‘I wish M. de Sidonia had come,’ said Lady Bertie and Bellair, gazing from the window of the Trafalgar on the moonlit river with an expression of abstraction, and speaking in a tone almost of melancholy.

‘I also wish it, since you do,’ said Tancred. ‘But they say he goes nowhere. It was almost presumptuous in me to ask him, yet I did so because you wished it.’

‘I never shall know him,’ said Lady Bertie and Bellair, with some vexation.

‘He interests you,’ said Tancred, a little piqued.

‘I had so many things to say to him,’ said her ladyship.

‘Indeed!’ said Tancred; and then he continued, ‘I offered him every inducement to come, for I told him it was to meet you; but perhaps if he had known that you had so many things to say to him, he might have relented.’

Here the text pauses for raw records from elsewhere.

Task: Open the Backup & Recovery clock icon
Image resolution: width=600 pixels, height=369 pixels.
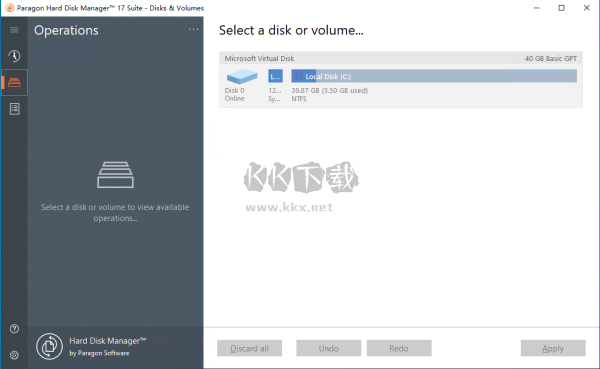Action: (14, 56)
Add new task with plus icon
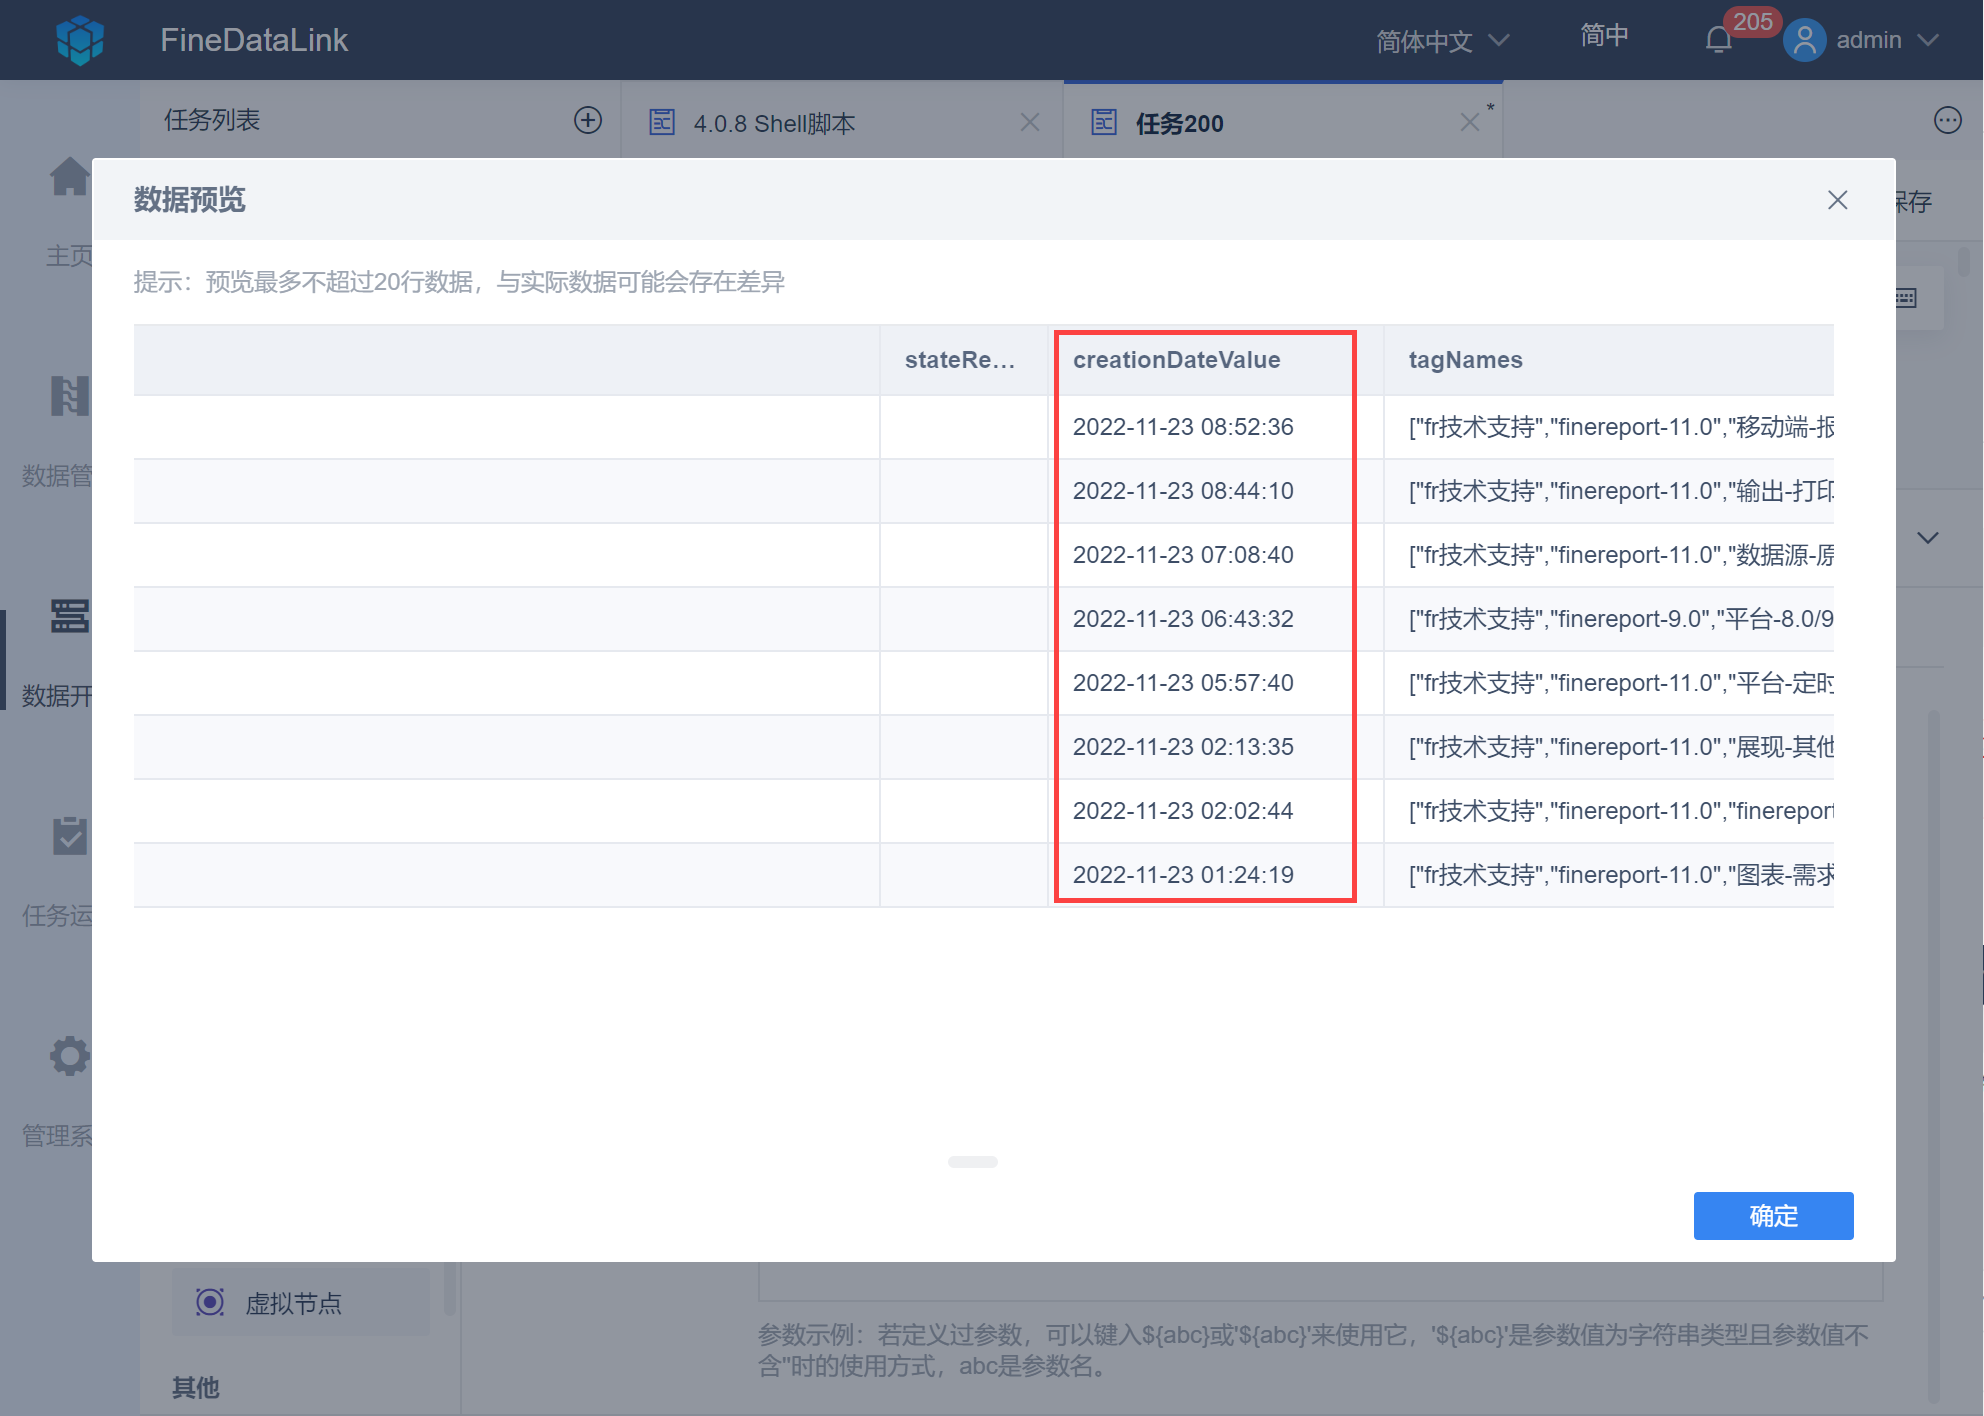The width and height of the screenshot is (1984, 1416). (588, 121)
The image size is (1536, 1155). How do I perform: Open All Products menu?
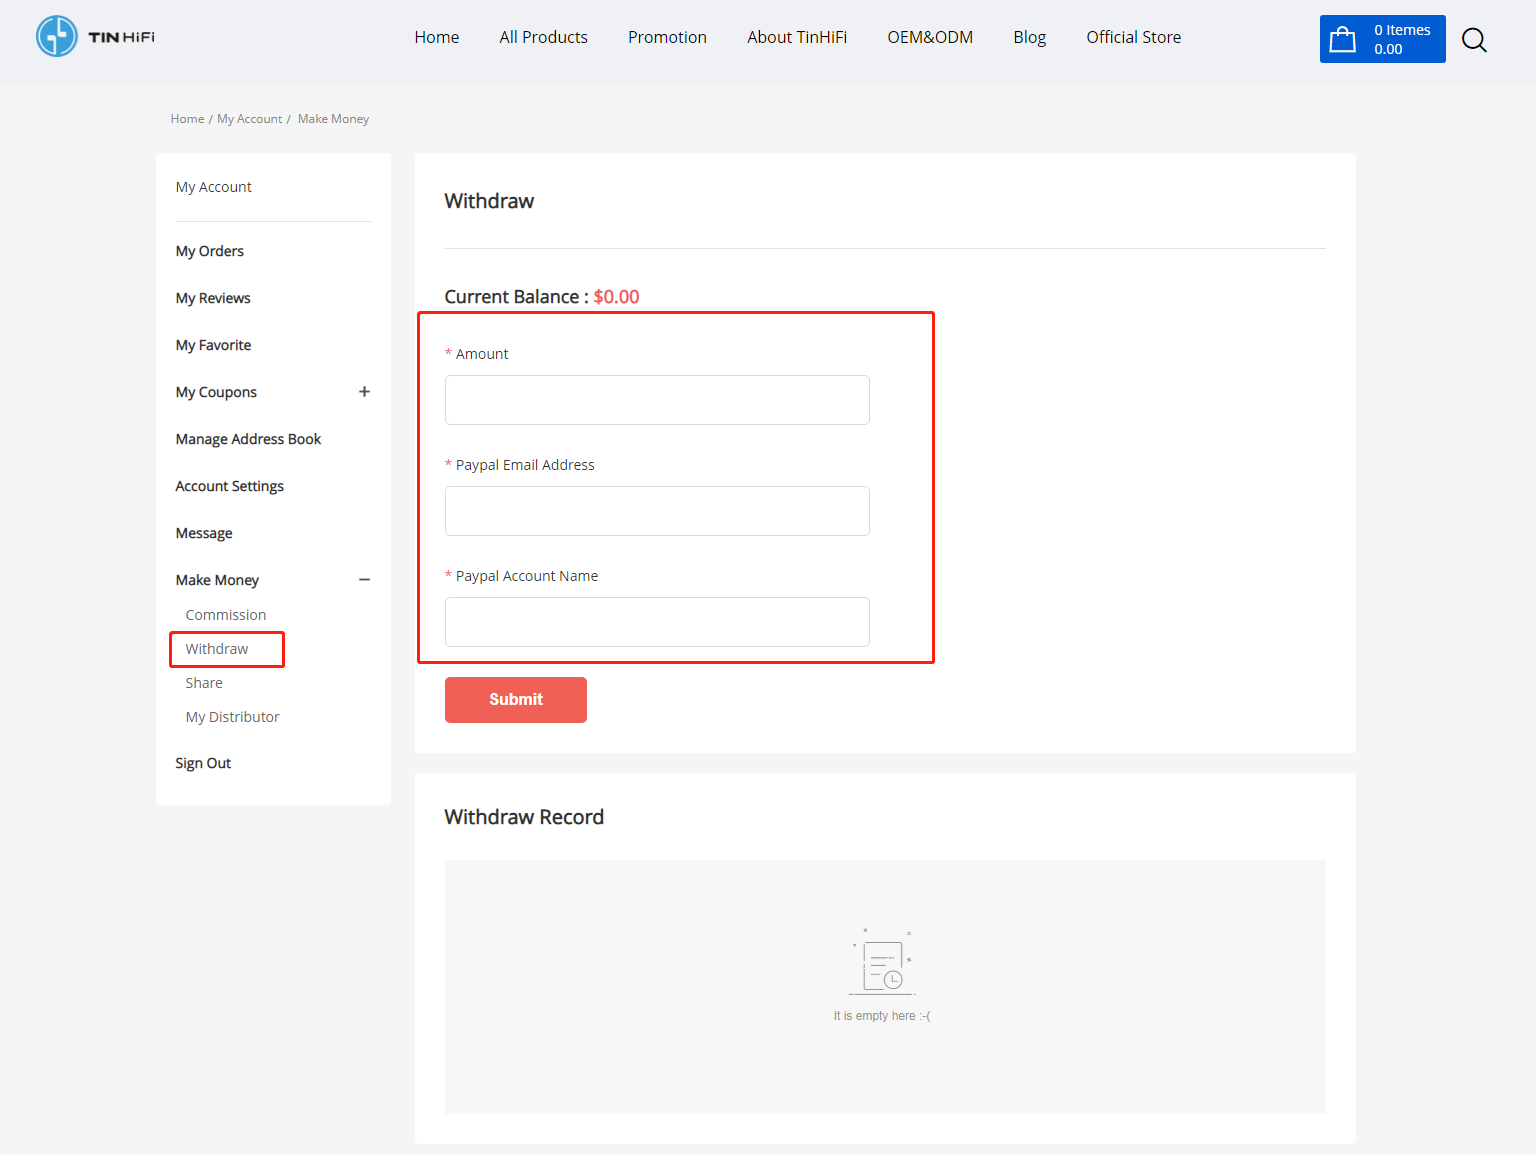pos(543,37)
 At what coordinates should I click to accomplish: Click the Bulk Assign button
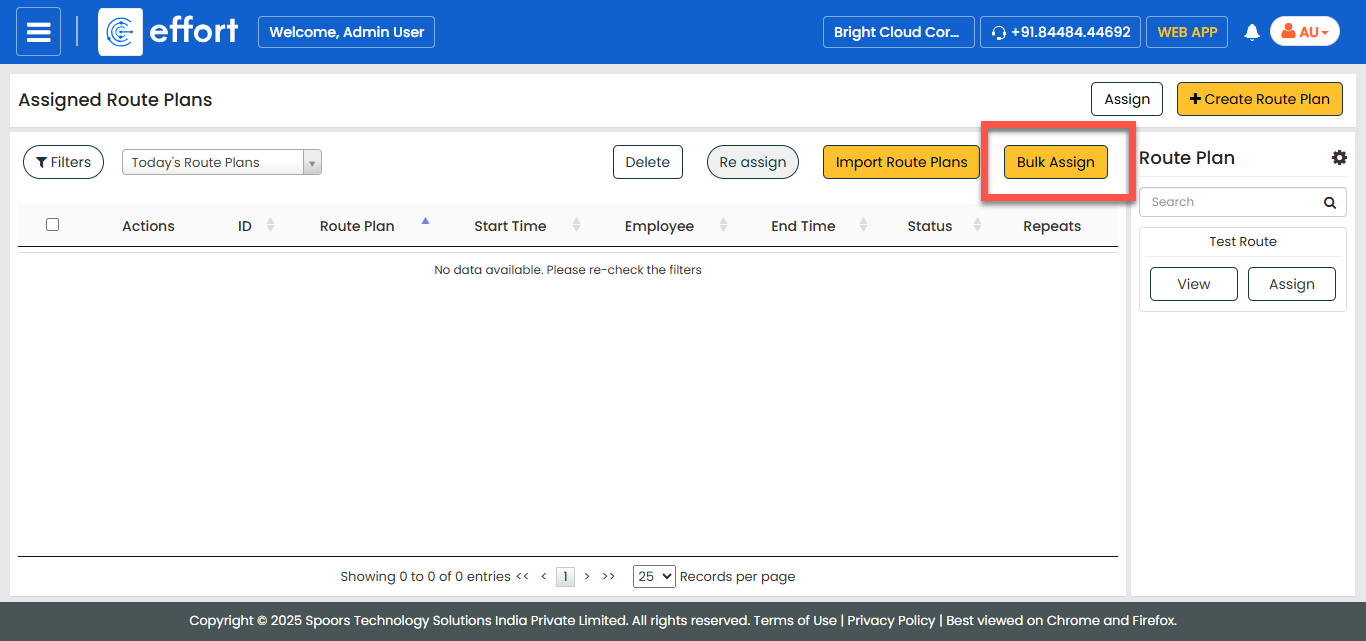pos(1055,162)
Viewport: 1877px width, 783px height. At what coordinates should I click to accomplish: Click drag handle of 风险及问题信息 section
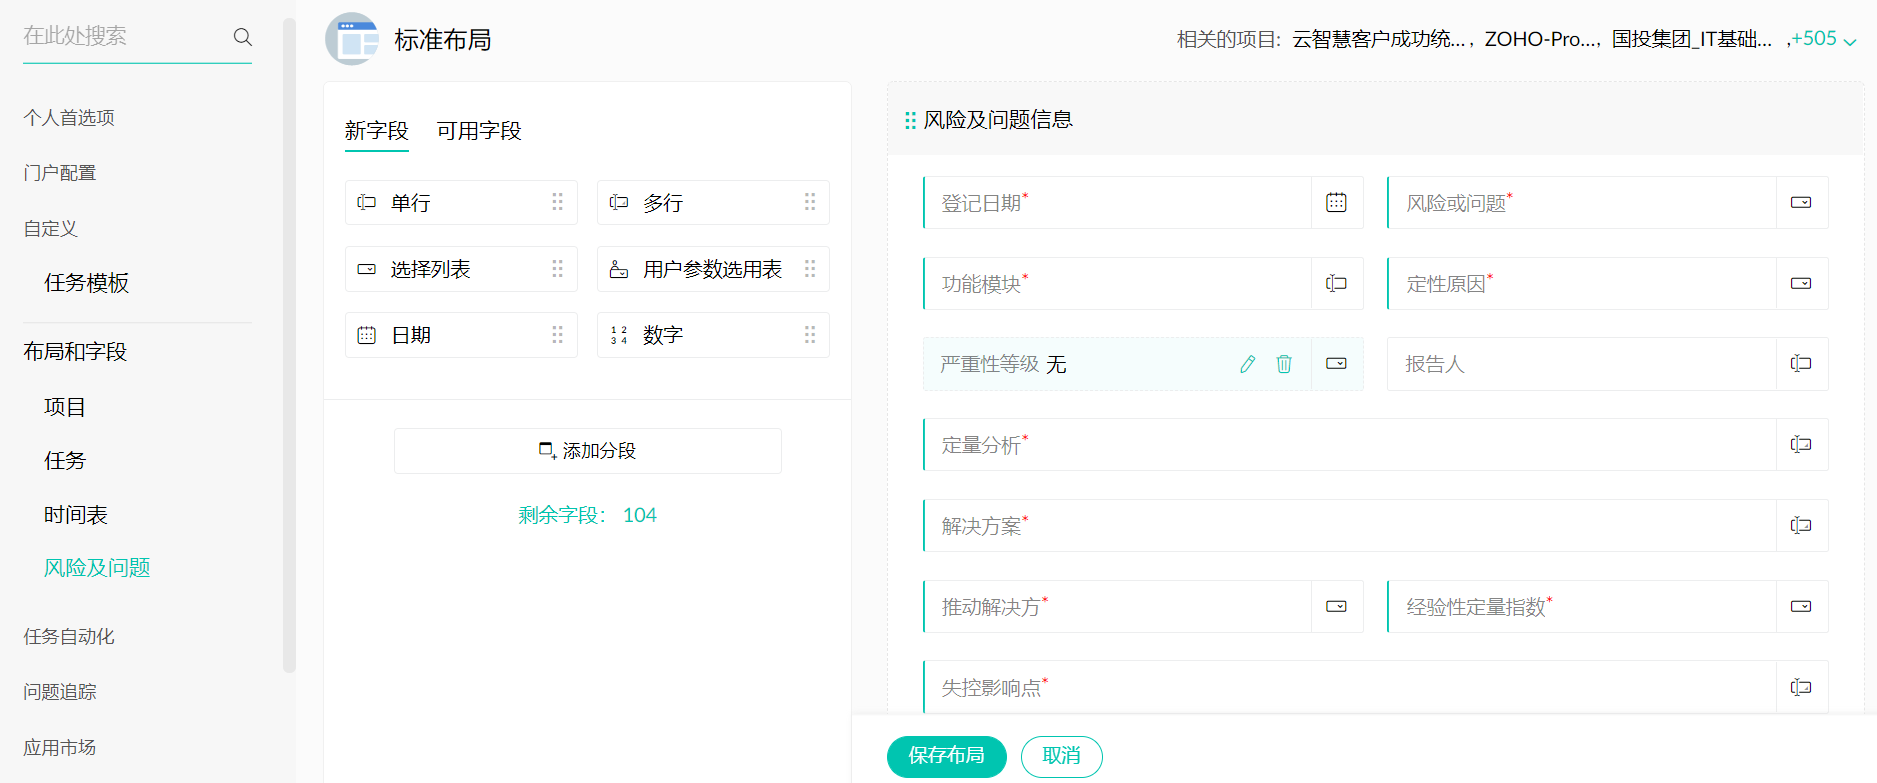point(910,121)
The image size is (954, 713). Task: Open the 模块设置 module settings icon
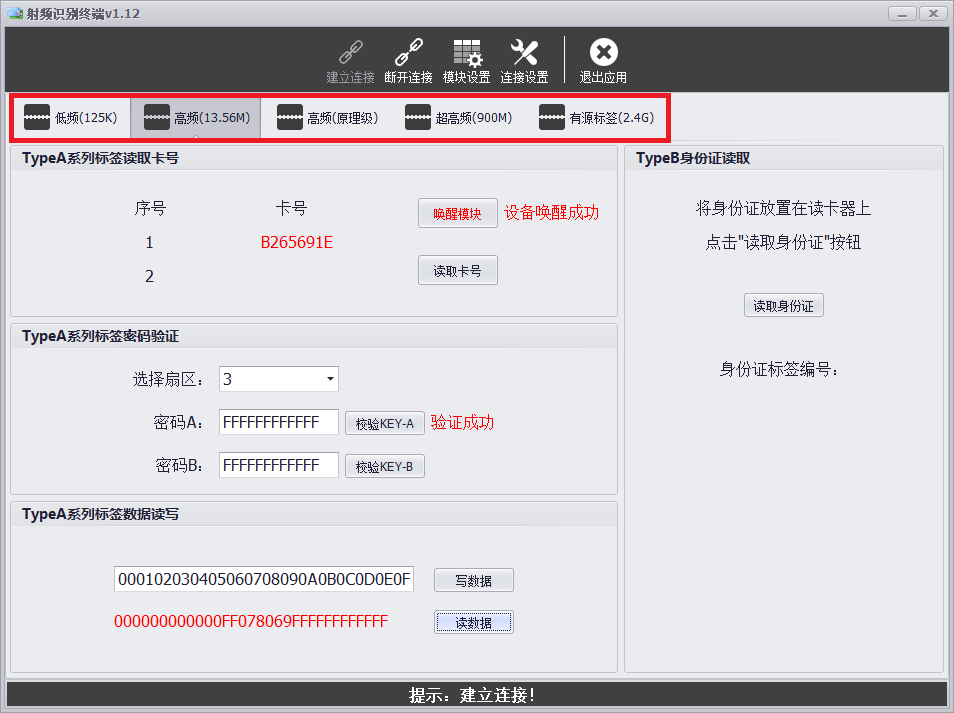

‘So many things! Oh! yes. You know he has been a great traveller; he has been everywhere; he has been at Jerusalem.’

‘Fortunate man!’ exclaimed Tancred, half to himself. ‘Would I were there!’

‘Would we were there, you mean,’ said Lady Bertie, in a tone of exquisite melody, and looking at Tancred with her rich, charged eyes.

His heart trembled; he was about to give utterance to some wild words, but they died upon his lips. Two great convictions shared his being: the absolute necessity of at once commencing his pilgrimage, and the persuasion that life, without the constant presence of this sympathising companion, must be intolerable. What was to be done? In his long reveries, where he had brooded over so many thoughts, some only of which he had as yet expressed to mortal ear, Tancred had calculated, as he believed, every combination of obstacle which his projects might have to encounter; but one, it now seemed, he had entirely omitted, the influence of woman. Why was he here? Why was he not away? Why had he not departed? The reflection was intolerable; it seemed to him even disgraceful. The being who would be content with nothing less than communing with celestial powers in sacred climes, standing at a tavern window gazing on the moonlit mudbanks of the barbarous Thames, a river which neither angel nor prophet had ever visited! Before him, softened by the hour, was the Isle of Dogs! The Isle of Dogs! It should at least be Cyprus!